Task requirements: Starting at the top of the listing below, copy each line exactly, stopping after the line that contains "Task: Select the Sort Order input box".

Source records:

'''

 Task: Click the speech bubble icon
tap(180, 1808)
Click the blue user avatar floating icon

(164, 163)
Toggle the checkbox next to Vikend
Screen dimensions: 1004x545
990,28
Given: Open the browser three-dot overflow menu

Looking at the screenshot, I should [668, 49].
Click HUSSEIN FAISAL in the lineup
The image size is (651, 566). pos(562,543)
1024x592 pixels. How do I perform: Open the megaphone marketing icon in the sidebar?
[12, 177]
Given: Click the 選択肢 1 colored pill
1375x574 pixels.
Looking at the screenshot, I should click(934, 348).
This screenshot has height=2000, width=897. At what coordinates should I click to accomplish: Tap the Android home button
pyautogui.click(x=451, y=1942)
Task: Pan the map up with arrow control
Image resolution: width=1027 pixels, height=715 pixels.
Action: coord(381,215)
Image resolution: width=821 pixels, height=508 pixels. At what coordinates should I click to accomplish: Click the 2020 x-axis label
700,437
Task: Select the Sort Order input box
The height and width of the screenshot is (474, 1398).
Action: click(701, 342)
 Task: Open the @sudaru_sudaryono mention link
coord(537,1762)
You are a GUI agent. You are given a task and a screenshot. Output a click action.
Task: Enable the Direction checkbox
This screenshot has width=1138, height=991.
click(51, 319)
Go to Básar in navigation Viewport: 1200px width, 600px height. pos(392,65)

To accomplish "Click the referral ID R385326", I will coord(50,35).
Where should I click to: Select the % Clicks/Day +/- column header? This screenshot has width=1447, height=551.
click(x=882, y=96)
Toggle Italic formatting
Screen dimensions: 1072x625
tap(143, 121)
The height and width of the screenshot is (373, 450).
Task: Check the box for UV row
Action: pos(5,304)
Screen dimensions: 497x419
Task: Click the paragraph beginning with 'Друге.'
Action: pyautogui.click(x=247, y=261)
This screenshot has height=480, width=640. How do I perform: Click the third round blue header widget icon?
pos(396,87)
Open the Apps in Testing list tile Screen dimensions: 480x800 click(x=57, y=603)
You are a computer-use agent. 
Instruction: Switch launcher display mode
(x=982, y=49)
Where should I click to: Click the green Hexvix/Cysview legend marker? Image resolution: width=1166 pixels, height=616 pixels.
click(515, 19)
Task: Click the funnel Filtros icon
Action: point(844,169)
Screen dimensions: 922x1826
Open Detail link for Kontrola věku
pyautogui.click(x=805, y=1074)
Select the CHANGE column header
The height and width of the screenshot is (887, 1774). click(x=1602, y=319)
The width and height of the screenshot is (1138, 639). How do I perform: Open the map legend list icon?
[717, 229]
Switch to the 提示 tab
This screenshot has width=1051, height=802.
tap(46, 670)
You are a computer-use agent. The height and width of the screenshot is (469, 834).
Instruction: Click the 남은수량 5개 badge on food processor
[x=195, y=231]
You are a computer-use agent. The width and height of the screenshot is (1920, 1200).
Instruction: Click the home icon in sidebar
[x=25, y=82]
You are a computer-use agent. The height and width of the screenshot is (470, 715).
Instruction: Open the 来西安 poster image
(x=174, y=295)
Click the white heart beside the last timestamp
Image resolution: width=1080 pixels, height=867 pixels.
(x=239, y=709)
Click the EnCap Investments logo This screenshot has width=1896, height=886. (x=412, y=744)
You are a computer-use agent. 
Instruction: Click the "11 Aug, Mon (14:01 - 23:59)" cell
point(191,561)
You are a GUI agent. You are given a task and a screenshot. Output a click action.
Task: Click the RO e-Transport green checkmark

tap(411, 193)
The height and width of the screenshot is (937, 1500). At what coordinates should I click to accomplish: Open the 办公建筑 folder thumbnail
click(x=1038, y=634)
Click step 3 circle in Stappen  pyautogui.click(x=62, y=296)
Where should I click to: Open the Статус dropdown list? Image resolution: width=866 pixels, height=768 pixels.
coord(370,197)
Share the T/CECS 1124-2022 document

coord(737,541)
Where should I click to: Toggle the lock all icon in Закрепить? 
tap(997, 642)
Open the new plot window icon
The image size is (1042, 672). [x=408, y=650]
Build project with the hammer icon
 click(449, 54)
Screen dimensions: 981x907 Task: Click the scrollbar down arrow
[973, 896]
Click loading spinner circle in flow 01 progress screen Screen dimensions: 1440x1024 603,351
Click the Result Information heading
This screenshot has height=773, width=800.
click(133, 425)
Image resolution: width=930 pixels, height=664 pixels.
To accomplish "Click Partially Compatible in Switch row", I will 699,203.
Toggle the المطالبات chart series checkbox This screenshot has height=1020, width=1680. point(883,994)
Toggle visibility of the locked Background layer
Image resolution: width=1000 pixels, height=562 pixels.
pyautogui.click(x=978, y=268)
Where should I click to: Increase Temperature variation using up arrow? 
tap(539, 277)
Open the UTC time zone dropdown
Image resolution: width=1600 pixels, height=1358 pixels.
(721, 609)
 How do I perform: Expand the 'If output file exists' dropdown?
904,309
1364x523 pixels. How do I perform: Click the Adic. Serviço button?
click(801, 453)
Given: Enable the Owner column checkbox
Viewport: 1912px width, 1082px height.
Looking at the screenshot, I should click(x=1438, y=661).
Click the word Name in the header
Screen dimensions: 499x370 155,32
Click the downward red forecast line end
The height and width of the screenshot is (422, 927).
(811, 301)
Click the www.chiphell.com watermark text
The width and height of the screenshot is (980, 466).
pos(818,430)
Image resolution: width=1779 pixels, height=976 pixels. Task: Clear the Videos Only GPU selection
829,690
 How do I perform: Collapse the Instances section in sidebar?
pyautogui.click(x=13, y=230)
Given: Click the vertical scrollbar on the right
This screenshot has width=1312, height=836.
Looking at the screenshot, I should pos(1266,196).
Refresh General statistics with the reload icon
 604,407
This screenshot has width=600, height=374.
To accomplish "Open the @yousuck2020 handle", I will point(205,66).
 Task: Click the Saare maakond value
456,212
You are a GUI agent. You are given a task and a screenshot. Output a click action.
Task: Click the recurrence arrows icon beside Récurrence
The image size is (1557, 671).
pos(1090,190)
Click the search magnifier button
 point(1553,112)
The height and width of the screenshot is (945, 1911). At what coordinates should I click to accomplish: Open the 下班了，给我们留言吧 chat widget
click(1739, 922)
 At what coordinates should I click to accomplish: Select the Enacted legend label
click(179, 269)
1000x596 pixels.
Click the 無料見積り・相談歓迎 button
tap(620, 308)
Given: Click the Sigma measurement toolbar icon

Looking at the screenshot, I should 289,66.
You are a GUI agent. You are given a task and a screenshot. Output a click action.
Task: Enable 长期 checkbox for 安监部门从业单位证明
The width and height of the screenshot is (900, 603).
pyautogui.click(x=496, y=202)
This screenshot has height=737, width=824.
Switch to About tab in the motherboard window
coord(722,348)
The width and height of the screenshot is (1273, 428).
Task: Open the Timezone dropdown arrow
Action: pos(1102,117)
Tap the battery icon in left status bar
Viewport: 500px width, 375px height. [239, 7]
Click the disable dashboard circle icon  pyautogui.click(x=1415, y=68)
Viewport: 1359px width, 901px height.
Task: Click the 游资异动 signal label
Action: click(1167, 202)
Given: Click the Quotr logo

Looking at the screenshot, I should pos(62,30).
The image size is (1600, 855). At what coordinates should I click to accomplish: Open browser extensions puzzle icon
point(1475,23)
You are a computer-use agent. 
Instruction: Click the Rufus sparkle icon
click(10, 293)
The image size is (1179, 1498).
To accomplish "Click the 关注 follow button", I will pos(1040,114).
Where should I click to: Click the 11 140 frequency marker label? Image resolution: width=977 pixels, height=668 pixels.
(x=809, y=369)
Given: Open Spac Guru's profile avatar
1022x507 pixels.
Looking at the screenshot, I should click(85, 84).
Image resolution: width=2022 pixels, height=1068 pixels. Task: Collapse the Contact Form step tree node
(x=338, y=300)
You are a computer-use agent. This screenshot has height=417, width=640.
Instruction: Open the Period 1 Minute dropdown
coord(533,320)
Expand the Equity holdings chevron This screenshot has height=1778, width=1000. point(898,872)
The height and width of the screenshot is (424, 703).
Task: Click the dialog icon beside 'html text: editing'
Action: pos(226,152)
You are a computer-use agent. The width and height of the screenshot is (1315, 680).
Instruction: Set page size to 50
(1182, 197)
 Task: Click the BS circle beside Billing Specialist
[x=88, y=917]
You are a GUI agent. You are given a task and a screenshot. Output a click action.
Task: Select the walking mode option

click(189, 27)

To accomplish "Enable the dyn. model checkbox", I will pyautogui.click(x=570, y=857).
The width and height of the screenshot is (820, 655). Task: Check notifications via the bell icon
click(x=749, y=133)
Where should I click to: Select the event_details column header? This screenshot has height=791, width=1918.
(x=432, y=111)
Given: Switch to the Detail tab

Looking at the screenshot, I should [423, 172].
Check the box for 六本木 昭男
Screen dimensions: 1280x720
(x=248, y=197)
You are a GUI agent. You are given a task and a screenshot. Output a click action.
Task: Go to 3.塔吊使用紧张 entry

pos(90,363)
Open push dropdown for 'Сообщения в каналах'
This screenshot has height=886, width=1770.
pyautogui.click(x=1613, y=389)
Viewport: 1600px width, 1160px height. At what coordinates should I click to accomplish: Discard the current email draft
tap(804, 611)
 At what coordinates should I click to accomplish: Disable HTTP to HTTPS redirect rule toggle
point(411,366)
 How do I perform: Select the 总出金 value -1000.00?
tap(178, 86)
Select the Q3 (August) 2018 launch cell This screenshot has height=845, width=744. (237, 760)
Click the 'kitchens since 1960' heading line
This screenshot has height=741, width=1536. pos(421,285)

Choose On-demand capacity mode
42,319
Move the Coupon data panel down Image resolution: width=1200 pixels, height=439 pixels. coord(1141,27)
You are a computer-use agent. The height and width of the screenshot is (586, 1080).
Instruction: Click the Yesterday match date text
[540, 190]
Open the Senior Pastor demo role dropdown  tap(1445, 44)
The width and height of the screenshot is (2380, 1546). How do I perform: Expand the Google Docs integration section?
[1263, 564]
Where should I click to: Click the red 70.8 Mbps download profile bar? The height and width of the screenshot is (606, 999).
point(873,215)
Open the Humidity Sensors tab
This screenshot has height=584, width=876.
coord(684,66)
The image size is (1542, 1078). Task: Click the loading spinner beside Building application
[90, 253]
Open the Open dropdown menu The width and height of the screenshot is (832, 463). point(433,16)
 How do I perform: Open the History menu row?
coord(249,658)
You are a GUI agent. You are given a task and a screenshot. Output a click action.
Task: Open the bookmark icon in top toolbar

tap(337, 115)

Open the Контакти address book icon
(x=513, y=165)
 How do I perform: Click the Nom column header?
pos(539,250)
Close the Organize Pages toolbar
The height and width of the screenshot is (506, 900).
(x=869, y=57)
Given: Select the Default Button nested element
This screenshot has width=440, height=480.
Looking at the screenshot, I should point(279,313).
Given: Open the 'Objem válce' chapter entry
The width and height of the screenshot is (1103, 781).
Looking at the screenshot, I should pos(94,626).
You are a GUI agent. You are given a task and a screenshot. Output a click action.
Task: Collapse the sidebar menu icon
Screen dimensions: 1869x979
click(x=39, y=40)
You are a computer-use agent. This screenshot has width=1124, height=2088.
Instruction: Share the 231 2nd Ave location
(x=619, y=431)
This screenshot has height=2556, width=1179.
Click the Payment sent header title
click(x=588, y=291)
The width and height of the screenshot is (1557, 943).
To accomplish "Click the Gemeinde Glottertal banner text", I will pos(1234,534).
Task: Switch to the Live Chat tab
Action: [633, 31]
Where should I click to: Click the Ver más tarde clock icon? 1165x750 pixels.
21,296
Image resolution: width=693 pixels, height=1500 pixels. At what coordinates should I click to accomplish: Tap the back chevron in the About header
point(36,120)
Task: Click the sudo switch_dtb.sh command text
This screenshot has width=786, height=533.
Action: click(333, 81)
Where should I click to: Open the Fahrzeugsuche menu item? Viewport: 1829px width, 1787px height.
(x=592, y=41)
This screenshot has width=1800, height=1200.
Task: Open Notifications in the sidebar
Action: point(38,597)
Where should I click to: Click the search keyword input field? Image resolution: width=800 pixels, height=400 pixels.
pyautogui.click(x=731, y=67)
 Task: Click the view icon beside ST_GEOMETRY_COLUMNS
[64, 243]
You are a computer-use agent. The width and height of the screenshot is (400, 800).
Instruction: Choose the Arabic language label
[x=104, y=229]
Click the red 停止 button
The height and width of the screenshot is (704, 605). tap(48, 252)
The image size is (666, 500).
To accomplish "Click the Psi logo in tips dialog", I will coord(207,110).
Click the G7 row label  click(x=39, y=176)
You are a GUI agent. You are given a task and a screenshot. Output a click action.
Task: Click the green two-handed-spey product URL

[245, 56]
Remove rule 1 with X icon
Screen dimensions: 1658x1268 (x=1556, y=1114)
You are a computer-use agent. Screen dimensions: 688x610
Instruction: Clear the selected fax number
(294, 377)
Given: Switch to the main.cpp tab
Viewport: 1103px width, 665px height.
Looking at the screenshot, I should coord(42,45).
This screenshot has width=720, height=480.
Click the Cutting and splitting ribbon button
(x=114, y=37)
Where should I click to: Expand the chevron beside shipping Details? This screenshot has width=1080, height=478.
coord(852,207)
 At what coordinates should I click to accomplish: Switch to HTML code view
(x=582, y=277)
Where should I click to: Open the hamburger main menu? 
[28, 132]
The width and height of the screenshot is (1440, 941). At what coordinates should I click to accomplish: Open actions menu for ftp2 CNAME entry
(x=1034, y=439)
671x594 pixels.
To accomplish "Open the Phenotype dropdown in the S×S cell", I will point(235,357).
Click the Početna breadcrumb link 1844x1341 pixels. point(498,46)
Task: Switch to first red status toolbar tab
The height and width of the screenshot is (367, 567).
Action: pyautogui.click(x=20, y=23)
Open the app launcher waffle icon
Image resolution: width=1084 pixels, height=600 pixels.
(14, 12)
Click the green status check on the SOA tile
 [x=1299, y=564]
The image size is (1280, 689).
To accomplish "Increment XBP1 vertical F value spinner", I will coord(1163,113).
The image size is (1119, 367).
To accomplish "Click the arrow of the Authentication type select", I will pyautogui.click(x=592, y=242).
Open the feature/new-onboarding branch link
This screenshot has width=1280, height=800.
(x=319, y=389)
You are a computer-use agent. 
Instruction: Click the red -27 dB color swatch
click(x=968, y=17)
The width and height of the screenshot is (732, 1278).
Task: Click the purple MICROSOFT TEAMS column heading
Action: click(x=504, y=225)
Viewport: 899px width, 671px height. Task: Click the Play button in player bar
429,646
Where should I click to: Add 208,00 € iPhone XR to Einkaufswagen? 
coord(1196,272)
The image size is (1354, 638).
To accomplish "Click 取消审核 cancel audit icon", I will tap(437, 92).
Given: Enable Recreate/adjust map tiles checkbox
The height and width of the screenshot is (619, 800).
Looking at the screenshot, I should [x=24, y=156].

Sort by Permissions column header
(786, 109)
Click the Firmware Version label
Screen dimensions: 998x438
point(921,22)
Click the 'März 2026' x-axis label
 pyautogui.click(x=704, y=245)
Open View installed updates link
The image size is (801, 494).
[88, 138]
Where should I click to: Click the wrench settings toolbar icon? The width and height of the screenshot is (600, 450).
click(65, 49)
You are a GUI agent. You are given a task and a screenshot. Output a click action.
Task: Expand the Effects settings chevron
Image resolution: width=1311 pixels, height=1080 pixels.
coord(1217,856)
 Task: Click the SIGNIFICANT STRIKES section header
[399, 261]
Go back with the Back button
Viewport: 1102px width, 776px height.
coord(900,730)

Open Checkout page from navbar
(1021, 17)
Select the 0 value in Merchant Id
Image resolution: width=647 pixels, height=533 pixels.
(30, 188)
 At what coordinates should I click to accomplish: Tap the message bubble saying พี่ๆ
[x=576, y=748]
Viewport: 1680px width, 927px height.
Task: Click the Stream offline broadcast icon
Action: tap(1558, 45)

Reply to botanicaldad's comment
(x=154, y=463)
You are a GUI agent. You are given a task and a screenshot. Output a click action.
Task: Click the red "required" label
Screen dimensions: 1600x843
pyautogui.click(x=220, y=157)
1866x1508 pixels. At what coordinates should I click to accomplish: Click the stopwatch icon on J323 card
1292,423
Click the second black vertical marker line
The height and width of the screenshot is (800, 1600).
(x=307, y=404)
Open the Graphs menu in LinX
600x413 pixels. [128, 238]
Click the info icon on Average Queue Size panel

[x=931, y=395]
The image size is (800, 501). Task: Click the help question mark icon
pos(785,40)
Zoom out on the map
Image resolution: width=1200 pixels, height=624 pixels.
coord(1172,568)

'''

Expected output:
 Task: Click the speech bubble icon
tap(180, 1808)
Click the blue user avatar floating icon

(164, 163)
Toggle the checkbox next to Vikend
Screen dimensions: 1004x545
990,28
Given: Open the browser three-dot overflow menu

Looking at the screenshot, I should [668, 49].
Click HUSSEIN FAISAL in the lineup
The image size is (651, 566). pos(562,543)
1024x592 pixels. How do I perform: Open the megaphone marketing icon in the sidebar?
[12, 177]
Given: Click the 選択肢 1 colored pill
1375x574 pixels.
Looking at the screenshot, I should click(934, 348).
This screenshot has height=2000, width=897. At what coordinates should I click to accomplish: Tap the Android home button
pyautogui.click(x=451, y=1942)
Task: Pan the map up with arrow control
Image resolution: width=1027 pixels, height=715 pixels.
Action: coord(381,215)
Image resolution: width=821 pixels, height=508 pixels. At what coordinates should I click to accomplish: Click the 2020 x-axis label
700,437
Task: Select the Sort Order input box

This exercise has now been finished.